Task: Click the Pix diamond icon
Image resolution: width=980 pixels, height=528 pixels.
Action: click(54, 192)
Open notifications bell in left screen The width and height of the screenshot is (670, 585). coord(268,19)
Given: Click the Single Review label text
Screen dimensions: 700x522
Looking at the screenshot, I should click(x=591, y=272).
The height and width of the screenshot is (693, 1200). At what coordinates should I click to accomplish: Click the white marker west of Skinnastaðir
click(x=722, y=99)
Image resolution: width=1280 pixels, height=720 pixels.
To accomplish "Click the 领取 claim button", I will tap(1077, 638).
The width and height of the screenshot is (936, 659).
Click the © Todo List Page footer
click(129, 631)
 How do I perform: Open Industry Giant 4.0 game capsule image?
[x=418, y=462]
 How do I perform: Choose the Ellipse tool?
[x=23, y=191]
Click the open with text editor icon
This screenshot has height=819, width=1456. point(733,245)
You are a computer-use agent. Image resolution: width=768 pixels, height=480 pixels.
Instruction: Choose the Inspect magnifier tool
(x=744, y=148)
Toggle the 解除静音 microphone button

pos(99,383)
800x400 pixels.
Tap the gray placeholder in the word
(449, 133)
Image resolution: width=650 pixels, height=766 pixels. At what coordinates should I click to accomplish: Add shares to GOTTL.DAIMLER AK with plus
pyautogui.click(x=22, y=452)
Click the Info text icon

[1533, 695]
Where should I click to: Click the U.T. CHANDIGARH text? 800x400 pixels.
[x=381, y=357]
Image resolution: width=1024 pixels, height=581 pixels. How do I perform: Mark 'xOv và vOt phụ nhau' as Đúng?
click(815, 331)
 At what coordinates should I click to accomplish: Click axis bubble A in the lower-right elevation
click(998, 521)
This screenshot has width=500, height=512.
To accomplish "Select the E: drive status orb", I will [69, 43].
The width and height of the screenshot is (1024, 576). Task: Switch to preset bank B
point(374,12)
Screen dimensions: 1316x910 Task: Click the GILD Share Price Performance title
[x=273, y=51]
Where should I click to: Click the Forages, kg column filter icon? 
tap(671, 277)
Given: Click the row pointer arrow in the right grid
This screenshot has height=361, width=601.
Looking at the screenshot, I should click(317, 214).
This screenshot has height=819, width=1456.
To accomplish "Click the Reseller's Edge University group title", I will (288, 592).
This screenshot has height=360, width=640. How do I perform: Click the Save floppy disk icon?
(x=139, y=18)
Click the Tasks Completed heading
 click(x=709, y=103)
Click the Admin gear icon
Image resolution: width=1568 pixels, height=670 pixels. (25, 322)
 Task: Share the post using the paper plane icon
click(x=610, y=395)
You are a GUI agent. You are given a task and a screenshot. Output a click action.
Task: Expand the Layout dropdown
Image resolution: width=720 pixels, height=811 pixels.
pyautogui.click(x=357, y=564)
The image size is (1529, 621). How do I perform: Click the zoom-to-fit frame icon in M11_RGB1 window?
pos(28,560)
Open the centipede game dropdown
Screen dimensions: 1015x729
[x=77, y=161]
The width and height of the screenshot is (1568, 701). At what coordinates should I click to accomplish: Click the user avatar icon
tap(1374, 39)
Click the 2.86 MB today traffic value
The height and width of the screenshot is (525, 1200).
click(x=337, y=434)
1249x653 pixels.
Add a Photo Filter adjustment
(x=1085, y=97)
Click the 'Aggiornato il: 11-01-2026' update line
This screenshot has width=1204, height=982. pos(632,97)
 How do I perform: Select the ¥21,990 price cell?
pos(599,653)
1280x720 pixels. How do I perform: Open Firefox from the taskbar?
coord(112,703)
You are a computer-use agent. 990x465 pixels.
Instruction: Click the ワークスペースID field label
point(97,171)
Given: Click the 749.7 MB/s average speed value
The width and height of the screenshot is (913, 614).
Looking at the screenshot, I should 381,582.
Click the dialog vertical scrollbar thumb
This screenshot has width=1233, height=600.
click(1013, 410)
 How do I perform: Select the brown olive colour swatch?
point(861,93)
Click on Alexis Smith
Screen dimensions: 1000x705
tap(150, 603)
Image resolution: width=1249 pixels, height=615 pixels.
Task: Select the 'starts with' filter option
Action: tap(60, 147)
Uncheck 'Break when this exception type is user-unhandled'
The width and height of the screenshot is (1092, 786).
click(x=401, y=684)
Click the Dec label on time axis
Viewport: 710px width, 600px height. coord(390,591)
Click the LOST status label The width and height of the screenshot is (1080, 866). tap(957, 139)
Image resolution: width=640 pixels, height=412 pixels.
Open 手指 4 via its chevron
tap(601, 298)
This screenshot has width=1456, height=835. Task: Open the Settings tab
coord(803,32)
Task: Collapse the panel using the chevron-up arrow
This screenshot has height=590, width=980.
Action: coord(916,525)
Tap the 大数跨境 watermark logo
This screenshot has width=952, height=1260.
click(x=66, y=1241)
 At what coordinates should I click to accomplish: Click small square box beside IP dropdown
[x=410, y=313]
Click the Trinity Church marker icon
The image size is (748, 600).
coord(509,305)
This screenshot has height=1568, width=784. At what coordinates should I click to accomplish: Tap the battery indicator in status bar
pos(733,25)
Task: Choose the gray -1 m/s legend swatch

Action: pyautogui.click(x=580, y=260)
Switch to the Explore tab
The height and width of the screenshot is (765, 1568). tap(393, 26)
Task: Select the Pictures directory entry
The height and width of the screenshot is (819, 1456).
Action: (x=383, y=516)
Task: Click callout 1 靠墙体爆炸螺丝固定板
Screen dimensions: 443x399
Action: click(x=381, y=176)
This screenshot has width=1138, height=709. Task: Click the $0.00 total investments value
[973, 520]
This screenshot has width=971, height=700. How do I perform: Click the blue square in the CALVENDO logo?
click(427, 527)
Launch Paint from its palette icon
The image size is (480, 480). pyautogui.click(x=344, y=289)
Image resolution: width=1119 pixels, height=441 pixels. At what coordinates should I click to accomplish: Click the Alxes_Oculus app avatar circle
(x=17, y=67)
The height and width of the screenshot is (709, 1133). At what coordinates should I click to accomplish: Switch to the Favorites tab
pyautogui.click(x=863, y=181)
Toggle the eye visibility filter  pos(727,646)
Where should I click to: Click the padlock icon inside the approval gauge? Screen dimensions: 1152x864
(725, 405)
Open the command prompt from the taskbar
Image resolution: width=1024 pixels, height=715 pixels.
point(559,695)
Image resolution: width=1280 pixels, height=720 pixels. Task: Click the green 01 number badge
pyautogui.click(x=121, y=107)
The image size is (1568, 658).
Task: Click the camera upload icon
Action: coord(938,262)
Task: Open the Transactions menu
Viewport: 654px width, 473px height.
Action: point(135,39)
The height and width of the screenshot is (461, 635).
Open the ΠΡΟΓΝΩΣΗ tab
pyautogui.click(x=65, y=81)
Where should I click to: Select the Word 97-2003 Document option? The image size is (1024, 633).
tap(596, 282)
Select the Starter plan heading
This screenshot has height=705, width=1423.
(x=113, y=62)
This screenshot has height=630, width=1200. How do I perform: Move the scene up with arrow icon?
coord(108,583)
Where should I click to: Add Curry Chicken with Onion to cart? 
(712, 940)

* Task directions
The answer is each line in which the word "computer" occurs, copied from the material above.

* Result of the task
You are a computer-use agent. Image resolution: width=768 pixels, height=480 pixels.
You are a computer-use agent. 990x465 pixels.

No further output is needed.